-- Entries shown follows --
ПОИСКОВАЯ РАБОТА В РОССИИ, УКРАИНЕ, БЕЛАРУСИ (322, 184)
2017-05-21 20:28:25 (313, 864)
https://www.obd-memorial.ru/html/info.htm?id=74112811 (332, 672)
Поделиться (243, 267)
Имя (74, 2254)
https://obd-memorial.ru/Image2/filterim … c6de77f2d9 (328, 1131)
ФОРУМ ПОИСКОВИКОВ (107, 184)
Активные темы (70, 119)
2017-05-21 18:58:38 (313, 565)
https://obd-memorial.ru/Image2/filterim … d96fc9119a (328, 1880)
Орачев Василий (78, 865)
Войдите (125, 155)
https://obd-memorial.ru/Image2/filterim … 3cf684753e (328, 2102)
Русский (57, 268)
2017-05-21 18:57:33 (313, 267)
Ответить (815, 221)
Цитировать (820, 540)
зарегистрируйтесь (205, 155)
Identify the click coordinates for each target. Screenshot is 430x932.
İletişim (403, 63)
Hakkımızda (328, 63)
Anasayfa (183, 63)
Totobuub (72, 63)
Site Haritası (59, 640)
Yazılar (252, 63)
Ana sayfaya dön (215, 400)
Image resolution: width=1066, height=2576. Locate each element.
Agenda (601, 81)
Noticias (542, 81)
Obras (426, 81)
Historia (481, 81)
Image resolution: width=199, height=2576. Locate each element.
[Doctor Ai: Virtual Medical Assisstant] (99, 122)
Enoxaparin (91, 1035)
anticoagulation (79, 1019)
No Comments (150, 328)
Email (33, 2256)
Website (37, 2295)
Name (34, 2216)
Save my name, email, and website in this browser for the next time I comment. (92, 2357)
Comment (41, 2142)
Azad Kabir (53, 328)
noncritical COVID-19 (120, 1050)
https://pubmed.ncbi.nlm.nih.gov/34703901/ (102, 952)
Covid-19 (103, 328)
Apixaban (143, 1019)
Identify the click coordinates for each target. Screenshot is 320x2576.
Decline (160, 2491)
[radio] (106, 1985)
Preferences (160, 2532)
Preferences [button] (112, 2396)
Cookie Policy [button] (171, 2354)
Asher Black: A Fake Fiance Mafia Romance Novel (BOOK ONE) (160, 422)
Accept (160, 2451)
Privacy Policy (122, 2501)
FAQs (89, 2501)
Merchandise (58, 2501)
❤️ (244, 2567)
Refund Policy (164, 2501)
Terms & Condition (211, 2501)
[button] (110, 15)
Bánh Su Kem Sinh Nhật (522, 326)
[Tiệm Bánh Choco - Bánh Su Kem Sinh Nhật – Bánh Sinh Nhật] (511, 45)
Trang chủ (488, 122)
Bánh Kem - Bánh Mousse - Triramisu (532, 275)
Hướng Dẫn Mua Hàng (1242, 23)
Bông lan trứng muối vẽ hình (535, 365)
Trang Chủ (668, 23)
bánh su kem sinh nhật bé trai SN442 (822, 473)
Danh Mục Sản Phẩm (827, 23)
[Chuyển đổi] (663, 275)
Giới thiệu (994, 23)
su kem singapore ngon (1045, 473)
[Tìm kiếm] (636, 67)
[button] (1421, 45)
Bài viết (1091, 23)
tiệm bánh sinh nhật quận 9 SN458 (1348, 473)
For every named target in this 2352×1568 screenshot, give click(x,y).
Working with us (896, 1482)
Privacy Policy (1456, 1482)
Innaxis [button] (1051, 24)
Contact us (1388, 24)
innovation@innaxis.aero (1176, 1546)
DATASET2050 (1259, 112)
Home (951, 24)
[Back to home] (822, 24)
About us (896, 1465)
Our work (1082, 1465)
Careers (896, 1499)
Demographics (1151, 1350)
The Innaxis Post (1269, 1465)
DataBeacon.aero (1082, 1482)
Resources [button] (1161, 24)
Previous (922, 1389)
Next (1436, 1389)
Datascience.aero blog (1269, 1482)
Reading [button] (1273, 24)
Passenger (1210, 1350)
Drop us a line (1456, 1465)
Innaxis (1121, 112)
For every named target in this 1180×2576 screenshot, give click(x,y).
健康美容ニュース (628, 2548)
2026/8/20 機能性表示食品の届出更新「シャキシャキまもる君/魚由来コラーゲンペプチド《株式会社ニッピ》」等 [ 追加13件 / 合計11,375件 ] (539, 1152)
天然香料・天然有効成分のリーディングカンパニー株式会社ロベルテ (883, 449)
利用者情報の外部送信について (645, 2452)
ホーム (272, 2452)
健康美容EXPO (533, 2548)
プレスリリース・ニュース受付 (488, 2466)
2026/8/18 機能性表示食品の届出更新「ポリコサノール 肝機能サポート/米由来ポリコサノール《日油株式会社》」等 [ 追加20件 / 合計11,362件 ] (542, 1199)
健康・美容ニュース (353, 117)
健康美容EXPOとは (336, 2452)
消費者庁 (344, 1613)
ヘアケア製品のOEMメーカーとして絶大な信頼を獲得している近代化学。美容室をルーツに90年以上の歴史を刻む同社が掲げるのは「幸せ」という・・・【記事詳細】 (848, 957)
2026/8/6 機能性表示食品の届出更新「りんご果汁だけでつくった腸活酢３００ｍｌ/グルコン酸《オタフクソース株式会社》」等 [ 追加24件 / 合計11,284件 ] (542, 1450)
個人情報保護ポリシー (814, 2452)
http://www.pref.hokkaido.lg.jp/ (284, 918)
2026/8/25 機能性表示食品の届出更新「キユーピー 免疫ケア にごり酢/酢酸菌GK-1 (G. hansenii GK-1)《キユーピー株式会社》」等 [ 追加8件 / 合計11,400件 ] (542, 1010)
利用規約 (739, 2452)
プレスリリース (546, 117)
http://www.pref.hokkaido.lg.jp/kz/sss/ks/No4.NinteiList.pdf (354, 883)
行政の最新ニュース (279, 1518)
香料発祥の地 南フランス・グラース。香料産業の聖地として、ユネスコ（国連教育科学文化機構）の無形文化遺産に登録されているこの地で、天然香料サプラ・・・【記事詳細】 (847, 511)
-- Entries shown concluded --
» What you should do
From the data above, output only the lines between the line containing "Save my name, email, and" and the line containing "Hướng Dẫn Mua Hàng (1242, 23)", inclusive, exactly as written.

» Exercise answer
Save my name, email, and website in this browser for the next time I comment. (92, 2357)
Comment (41, 2142)
Azad Kabir (53, 328)
noncritical COVID-19 (120, 1050)
https://pubmed.ncbi.nlm.nih.gov/34703901/ (102, 952)
Covid-19 (103, 328)
Apixaban (143, 1019)
Identify the click coordinates for each target. Screenshot is 320x2576.
Decline (160, 2491)
[radio] (106, 1985)
Preferences (160, 2532)
Preferences [button] (112, 2396)
Cookie Policy [button] (171, 2354)
Asher Black: A Fake Fiance Mafia Romance Novel (BOOK ONE) (160, 422)
Accept (160, 2451)
Privacy Policy (122, 2501)
FAQs (89, 2501)
Merchandise (58, 2501)
❤️ (244, 2567)
Refund Policy (164, 2501)
Terms & Condition (211, 2501)
[button] (110, 15)
Bánh Su Kem Sinh Nhật (522, 326)
[Tiệm Bánh Choco - Bánh Su Kem Sinh Nhật – Bánh Sinh Nhật] (511, 45)
Trang chủ (488, 122)
Bánh Kem - Bánh Mousse - Triramisu (532, 275)
Hướng Dẫn Mua Hàng (1242, 23)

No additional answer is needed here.